Niall Ferguson vs Jeremy Paxman: a tale of two Empires

17 Oct

Jeremy Paxman has recently been grimacing his way through a round of daytime talk shows, in order to promote his new book, Empire. There’s nothing like bemused frowning to boost the book sales, every publisher knows that. After watching Paxman scoff at Alex Jones for a bit, which must have been the highlight of my week – by the way, by “scoff”, I mean “derisively laugh at a One Show host’s existence”, not “stuff Alex Jones’ face quickly into his gob” – he then launched into a defence the British Empire.

Paxman was asked if the Empire was a Good Thing. He refused to answer the question. He said something along the lines of, “You cannot say it is a Good Thing or a Bad Thing, it is just a Thing, and it just happened.” It is a curious answer, an answer worthy of Michael Howard. Yet it is an answer which most historians accept nowadays. Kwasi Kwarteng echoes the sentiment in his new book; as does Niall Ferguson.

Niall is the ultimate advocate of this view. His inventively-named book Empire is the imperial apologist’s Bible. While it condemns the most wicked excesses of imperialism, it revels most in totting up the good the British did. Ferguson writes a list of the Good Things including team sports, the idea of liberty and – at number one – the English language. So, to paraphrase: cricket, the dearth of liberty, and – at number one – irritating, irritating twangs. Unsurprisingly this didn’t persuade me.

Cricket is a god-awful game that was made purposefully Byzantine to make the cretins that play it feel they have some sort of noggin. Its pointless complexity somehow makes cricketers think they are less dunderheaded than footballers, as if cricket is some kind of Hegelian philosophy, some kind of Heisenbergian science, and not a game whose chief aim is, er, to thwack a ball with a bat. In the end, you are alone with a sunburnt neck on a pitch for three hours squatting, in the vain hope the ball to come vaguely near you. In the five-minute period when it does come your way, you either fall over apologising, or it socks you in the testicles. I cannot think of a more preposterous game.

Cricket is not any great accomplishment of mind. Nor is the feat of creating Canadian or New Zealand accents. The rest of Ferguson’s list is similarly ridiculous. The spread of Protestantism will not seem like a major achievement of the British Empire, unless your name is Martin Luther. But the silliest are these: the idea of liberty, and good government.

The former will sound hollow if you were one of the British Empire’s curmudgeonly subjects. In a democracy, it is easy to be a rebel: you mark a cross on a bit of paper and you can kick your rulers out. Empire is no democracy. Empire by definition is run from the centre and pays little attention to the whims and wishes of the periphery.
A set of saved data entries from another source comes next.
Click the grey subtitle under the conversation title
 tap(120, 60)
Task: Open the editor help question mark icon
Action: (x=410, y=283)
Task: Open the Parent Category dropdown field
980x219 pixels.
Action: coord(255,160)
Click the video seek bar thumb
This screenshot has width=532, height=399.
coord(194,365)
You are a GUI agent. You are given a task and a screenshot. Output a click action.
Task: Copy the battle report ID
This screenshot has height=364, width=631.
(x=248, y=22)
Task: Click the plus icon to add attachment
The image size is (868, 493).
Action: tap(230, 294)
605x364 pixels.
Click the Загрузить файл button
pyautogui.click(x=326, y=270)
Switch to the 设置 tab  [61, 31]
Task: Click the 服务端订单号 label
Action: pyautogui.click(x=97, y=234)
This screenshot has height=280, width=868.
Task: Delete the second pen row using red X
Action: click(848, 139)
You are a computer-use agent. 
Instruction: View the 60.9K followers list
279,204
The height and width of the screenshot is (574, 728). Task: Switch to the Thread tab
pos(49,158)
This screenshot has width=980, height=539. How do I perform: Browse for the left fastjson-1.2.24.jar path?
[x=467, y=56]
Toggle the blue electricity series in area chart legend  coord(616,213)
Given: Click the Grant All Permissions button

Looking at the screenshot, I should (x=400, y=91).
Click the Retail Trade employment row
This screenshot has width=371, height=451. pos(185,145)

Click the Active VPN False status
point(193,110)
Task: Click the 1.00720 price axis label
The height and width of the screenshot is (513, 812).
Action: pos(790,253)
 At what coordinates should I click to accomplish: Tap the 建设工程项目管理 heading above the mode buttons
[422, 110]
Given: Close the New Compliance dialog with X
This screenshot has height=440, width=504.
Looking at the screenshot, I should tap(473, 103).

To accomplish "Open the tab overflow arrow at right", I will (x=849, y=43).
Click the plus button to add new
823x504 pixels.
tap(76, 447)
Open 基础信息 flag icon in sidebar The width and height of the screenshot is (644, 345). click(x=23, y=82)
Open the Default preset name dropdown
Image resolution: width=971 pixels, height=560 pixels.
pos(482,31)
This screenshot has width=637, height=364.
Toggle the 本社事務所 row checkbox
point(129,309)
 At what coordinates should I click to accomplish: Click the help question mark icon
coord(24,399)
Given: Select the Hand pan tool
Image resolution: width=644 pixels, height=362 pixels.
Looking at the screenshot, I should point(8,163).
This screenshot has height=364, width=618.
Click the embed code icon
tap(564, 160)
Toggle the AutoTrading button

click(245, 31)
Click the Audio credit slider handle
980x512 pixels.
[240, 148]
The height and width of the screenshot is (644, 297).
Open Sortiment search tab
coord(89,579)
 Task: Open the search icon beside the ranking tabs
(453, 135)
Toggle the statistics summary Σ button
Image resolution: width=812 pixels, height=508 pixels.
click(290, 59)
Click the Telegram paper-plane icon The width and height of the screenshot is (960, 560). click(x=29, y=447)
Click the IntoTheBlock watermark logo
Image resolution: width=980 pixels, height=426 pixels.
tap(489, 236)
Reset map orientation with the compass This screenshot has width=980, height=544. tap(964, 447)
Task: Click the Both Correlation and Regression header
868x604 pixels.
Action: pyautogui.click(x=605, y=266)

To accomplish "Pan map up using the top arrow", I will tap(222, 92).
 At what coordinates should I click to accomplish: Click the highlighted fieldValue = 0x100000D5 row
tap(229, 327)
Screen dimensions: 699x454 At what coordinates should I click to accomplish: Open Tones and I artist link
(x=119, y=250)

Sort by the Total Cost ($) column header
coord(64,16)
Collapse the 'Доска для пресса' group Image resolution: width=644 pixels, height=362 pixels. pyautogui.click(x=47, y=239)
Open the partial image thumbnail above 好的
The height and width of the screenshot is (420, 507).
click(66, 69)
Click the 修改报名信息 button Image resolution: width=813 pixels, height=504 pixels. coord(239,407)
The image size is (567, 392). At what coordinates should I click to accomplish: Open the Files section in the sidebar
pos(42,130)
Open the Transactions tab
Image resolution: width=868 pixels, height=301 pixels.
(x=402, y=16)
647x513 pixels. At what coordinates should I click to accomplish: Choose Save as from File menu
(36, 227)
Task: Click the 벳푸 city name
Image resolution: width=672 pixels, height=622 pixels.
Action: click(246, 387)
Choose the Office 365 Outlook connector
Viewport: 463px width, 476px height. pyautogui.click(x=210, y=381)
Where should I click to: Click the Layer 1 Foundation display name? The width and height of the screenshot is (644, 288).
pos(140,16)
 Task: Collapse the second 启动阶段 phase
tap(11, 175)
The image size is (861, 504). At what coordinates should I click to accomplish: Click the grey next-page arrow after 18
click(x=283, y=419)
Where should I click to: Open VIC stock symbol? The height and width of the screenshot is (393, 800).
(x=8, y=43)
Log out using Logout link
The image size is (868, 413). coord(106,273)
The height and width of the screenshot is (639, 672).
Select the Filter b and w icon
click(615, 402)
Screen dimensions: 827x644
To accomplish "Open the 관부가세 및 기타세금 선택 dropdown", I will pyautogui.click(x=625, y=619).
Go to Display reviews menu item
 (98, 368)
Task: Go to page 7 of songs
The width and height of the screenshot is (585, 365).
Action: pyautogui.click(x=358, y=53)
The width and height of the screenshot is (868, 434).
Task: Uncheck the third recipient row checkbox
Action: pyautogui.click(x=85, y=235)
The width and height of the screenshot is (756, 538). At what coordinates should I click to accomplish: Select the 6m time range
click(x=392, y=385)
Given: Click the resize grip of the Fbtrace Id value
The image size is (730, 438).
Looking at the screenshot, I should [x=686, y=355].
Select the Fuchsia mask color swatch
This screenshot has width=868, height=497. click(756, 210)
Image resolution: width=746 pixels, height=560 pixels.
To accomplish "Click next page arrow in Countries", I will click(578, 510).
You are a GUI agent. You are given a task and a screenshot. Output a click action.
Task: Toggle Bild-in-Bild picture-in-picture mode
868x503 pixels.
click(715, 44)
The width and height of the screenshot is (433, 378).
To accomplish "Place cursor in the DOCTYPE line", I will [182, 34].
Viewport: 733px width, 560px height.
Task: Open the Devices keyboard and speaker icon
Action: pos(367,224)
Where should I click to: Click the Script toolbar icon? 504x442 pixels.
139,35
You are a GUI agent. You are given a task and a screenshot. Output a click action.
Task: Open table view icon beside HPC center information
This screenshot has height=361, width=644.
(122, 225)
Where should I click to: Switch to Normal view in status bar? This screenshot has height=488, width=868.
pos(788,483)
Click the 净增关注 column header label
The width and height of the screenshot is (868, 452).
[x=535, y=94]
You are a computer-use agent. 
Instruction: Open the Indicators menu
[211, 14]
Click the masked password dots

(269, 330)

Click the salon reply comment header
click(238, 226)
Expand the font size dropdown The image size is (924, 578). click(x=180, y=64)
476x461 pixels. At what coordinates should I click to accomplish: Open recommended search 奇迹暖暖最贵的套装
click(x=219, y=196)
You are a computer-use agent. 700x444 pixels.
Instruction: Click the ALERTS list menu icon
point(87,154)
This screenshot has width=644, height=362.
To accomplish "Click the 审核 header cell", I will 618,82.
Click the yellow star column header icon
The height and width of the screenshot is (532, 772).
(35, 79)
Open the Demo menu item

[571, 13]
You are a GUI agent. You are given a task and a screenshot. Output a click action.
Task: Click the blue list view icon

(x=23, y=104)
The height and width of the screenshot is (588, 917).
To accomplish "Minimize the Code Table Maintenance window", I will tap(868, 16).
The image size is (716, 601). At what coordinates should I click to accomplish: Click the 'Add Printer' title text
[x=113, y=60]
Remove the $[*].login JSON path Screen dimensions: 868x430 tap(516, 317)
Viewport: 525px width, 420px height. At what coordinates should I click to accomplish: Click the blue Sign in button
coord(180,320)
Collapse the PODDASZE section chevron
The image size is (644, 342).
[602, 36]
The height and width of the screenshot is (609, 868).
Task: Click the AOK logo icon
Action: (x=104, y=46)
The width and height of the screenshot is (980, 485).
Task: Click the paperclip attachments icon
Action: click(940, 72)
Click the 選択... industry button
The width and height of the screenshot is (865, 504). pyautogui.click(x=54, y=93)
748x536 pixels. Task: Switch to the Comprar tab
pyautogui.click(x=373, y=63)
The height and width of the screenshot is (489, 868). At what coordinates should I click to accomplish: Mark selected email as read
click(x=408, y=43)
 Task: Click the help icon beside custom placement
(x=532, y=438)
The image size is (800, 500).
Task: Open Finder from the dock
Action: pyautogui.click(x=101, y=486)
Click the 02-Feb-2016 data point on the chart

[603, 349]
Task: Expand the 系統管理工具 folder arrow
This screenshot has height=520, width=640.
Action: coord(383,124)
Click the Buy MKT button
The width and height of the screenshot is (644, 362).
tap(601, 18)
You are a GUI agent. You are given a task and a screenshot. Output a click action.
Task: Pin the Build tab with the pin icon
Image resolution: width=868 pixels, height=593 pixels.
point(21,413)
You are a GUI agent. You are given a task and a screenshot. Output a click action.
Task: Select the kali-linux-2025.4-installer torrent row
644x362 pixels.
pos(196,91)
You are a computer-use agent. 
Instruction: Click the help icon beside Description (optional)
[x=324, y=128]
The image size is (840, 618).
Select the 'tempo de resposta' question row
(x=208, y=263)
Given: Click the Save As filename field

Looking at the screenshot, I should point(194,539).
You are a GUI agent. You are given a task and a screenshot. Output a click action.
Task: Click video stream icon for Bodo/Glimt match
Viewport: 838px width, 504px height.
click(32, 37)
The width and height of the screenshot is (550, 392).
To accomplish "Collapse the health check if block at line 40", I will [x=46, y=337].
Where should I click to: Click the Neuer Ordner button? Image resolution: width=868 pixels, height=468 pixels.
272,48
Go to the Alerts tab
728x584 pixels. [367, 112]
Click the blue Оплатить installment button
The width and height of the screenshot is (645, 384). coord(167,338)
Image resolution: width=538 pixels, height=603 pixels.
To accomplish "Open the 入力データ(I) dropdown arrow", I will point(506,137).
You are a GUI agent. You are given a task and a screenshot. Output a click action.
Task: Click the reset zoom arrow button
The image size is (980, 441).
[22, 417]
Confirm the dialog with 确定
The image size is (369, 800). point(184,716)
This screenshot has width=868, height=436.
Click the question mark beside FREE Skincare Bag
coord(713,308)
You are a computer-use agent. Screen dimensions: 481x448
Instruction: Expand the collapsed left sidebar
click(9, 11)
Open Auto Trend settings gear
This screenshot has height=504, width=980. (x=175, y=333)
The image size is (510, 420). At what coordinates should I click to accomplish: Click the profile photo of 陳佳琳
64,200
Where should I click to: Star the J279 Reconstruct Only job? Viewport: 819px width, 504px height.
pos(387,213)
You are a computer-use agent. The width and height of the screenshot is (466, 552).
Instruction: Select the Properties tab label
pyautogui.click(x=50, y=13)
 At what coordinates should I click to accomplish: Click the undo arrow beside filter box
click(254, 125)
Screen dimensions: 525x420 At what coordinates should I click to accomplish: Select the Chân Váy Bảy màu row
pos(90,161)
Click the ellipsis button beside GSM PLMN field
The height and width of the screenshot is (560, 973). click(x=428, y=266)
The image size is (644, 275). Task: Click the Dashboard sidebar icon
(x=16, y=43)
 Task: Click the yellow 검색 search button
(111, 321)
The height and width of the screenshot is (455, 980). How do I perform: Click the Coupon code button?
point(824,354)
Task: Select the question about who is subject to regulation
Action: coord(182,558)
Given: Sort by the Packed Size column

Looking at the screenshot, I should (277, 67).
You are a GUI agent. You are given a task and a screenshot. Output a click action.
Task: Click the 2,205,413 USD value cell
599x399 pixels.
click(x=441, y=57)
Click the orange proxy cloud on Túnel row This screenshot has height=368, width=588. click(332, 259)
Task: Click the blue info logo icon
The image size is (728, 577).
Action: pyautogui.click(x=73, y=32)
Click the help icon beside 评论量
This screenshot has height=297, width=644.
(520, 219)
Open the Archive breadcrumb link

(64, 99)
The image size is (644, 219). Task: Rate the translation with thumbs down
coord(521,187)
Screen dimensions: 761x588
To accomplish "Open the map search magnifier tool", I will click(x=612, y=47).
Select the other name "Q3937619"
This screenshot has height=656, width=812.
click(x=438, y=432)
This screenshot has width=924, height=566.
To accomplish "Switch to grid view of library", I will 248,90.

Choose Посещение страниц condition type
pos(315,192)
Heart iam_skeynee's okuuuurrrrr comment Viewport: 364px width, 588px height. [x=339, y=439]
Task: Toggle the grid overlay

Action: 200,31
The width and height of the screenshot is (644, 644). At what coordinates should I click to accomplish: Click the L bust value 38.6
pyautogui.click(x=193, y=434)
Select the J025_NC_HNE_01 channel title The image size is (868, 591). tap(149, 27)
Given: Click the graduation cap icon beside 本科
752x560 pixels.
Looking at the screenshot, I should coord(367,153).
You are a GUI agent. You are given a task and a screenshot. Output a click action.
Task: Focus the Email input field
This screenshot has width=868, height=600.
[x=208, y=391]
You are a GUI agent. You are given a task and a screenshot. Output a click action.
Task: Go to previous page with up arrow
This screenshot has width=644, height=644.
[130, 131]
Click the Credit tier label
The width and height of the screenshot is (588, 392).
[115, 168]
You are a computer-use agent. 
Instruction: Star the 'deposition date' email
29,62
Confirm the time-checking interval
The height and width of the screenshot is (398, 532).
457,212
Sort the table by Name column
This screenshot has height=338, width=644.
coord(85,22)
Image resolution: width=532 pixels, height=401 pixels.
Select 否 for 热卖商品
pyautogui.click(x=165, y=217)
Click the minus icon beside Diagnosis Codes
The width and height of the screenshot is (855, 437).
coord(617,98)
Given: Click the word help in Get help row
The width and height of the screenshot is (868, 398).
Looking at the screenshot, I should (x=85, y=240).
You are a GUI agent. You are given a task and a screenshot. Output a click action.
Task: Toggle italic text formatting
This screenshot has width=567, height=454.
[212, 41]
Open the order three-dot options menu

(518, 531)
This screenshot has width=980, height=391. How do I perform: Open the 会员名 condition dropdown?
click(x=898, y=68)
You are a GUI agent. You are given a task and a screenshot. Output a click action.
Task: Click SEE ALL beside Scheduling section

As such, it is slightly more difficult to be a rebel. Sudanese rebels were bumped off because they disagreed with their rulers (and because, y’know, they might have been Muslim). A rebellion in India was averted by killing 379 of the trouble-makers in ten minutes. Assad would be proud of that.

As a consolation, Ferguson says that whenever the British acted despotically, there was always a “liberal critique” from within British society. Innocent citizens may have been shot, but, well, at least their families could read some Orwell. It’s a bit like urging families of massacred Libyans to read Saif Gaddafi’s PhD thesis on democratic institutions. Throughout Empire, Ferguson is keen to point out that it is wrong to compare British imperialists to Nazis or Soviets, because of the idea of liberty at the heart of the enterprise. I suppose that’s an achievement: at least we’re not Nazis.

The evidence Ferguson gives of good government is as follows: a lot of the subjects rallied round the British. Many who fought for the British in the Indian Mutiny and the American Revolution were natives. 1 in 6 of the British Army in World War One were Indian; the figure rises to 1 in 4 in World War Two. This is supposed to be evidence that the natives were grateful to their rulers. I am not convinced. Comrades of the USSR rallied round Stalin in World War Two, even though he was one of the most brutal dictators of the twentieth century. Many came out to mourn his death. Bountiful support does not necessarily mean good government.

Moreover it is often the rebels, not the contented citizens, that have most impact on a country’s politics. The future of Zimbabwe changed forever because of the antipathy of one rebel – Robert Mugabe. While we cannot say the British are responsible for Mugabe’s brutality, it is fair to say that foreign occupation inevitably breeds discontent. This is particularly true in places like Zimbabwe, where there was such a perceived unfairness in how the rulers treated the citizens, and where there was no democratic accountability. These things can only give credence to a Marxist nutjob’s hostility. Perhaps an uprising was only inevitable.

Ferguson’s Empire and Paxman’s Empire are both thoroughly well-written, absorbing, pulse-racing, clear-headed accounts of British imperialism. The latter is clear, concise and full of hilariously sardonic Paxman-isms. The former is simply a masterpiece. What is wrong is not the description, but the ethics. There is no will to say, even on balance, imperialism is a bad thing. Instead, there is a curious condemnation of the sheer ability to make a judgement. This helps no-one.